As can be seen in the first option, there is a question mark is in fact a lazy quantifier. Lazy quantifiers makes repeatable symbols such as the asterisk (*) match as few characters as possible. That is fine. But that comes with a cost called, backtracking, implemented by regex-directed engines. There are broadly two types of regular expression engines, namely, regex-directed engines and text-directed engines. The Java regular expression engine is regex-directed, which means it implements backtracking. Backtracking slows down regex-directed engines. Therefore, if it is possible to get rid of backtracking by finding an equivalent regular expression, then the application gains in performance.

Now, looking at the regular (\".*?\") expression, it simply says: “Give me the shortest sequence of characters enclosed in double quotes”. The word shortest comes from the usage of the lazy quantifier (?) as explained above. An equivalent regular expression is (\"[^\"]*\")

The equivalent regular expression replaces the .* with the [^\"] (negated character class). The negated character class does not use backtracking and is therefore by far more efficient.

Let us examine the efficiencies of both regular expressions on a sample string, namely (\"abc\") 

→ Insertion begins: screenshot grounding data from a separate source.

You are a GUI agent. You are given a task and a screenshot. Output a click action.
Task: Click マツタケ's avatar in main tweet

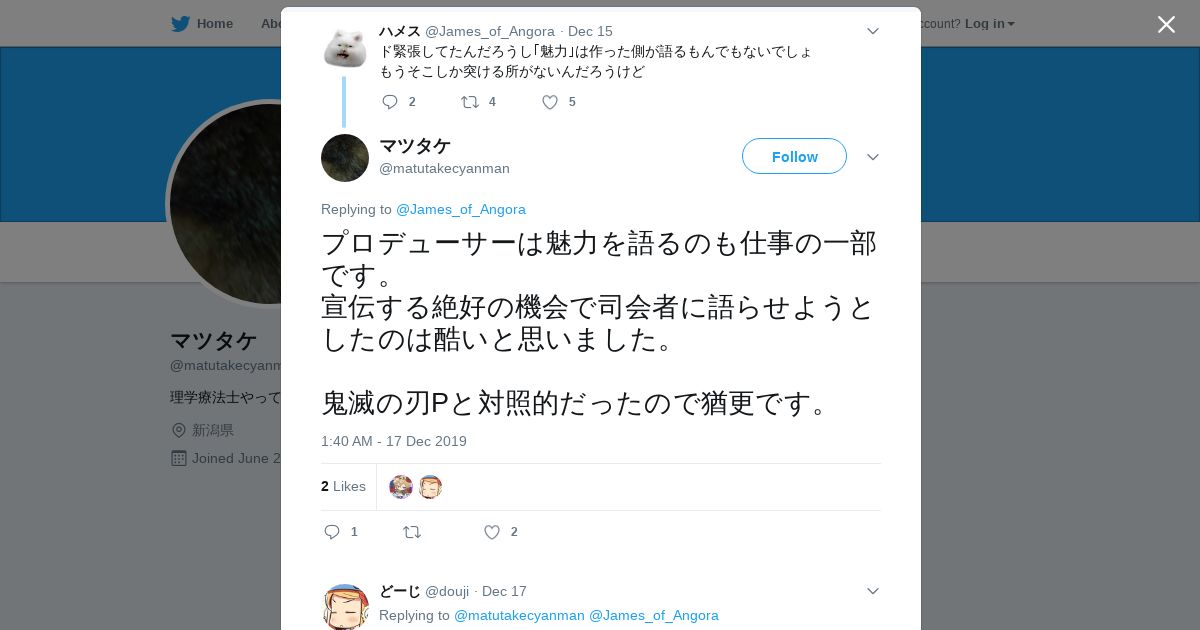point(345,158)
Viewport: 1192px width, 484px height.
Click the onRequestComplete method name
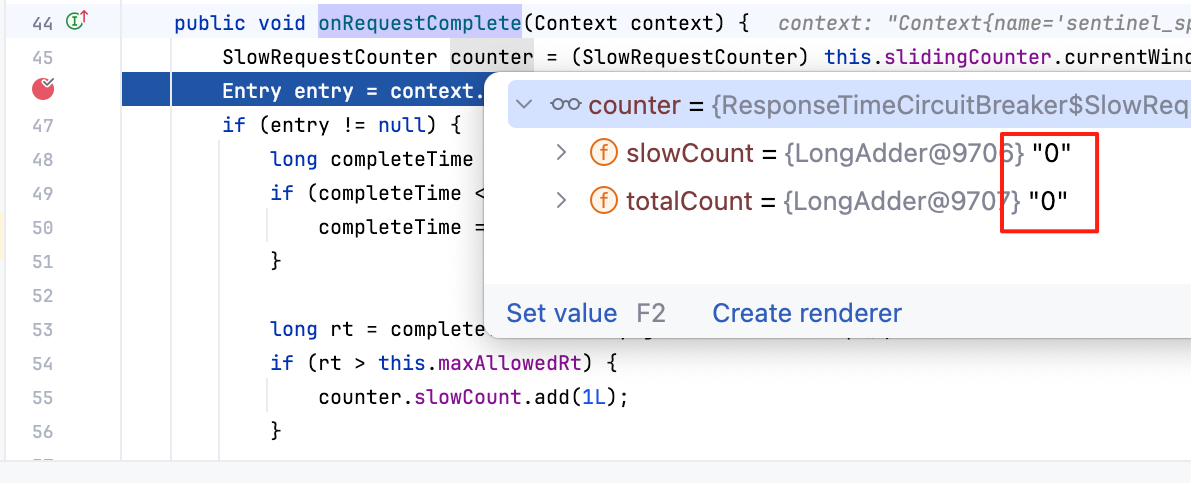pos(419,23)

Case 1: With the lazy quantifier.
 In this case, the regex engine does the following:

It compares the first token \" in the regular expression with the first character \" in the string. Both match. The engine now compares the next token .* to the second character a in the string. Again, both match. Because of the lazy quantifier (?), the engine compares the next character b in the string to the to the last token \"  in the regular expression. But both do not match. The engine backtracks to the .* token and notices that b matches that token. The engine again compares the next character c to the last token \" in the regular expression. They do not match. The engine backtracks again to .*  and notices  that c matches that token. The engine now compares the last token \" in the regular expression to the last character \" in the string, and finds that both match. The engine reports a match. For the above string with 3 characters (a, b, and c) between quotes, it took 7 steps for the engine to find a match. For n (n>=1) characters between quotes, it will take the engine 3 + 2(n-1) steps.

Case 2: With the negated character class.
In this case, the regex engine does:

It compares the first token \" in the regular expression with the first character \" in the string. Both match. The engine now compares the next token [^\"] to the second character a in the string. They both match (because the character a is not equal to the quote character). The engine again compares [^\"] to the next character b in the string (because of the repetition symbol *). Again, they match. The engine again compares [^\"] to the next character c in the string (because of the repetition symbol *).  Again, they match. The engine again compares [^\"] to the next character \" in the string (because of the repetition symbol *). Now, they do not match because of the negation (^). However, because at least one match was found for the repetition symbol, the engine compares the last token \" in the regular expression with the last character \" in the string. Both match. The engine reports a match.

For the above string with 3 characters (a, b, and c) between quotes, it took 6 steps for the engine to find a match. For n (n>=1) characters between quotes, it will take the engine n + 3 steps.

Therefore, for case 1, we have  3 + 2(n-1) steps, and for case 2, we have  n + 3 steps. As n grows, 3 + 2(n-1) becomes very bigger than n + 3.

For example, if n = 50:
3 + 2(n-1)  gives 101
n + 3 gives 53
We therefore avoid 48 computations with the negated character sequence.

In conclusion, we gain be using (\"[^\"]*\")|(([^,])*) rather than (\".*?\")|(([^,])*) for searching class loader repositories when bootstrapping Catalina in Tomcat 9.

I will create a pull request for the enhancement if this proposal is approved.
Comment 1 Mark Thomas 2020-04-06 14:46:37 UTC
No objections but I do wonder if the performance difference is noticeable or even measurable given that this happens once on start-up.
Comment 2 Mark Thomas 2020-04-22 09:37:02 UTC
Fixed in:
- master for 10.0.0-M5 onwards
- 9.0.x for 9.0.35 onwards
- 8.5.x for 8.5.55 onwards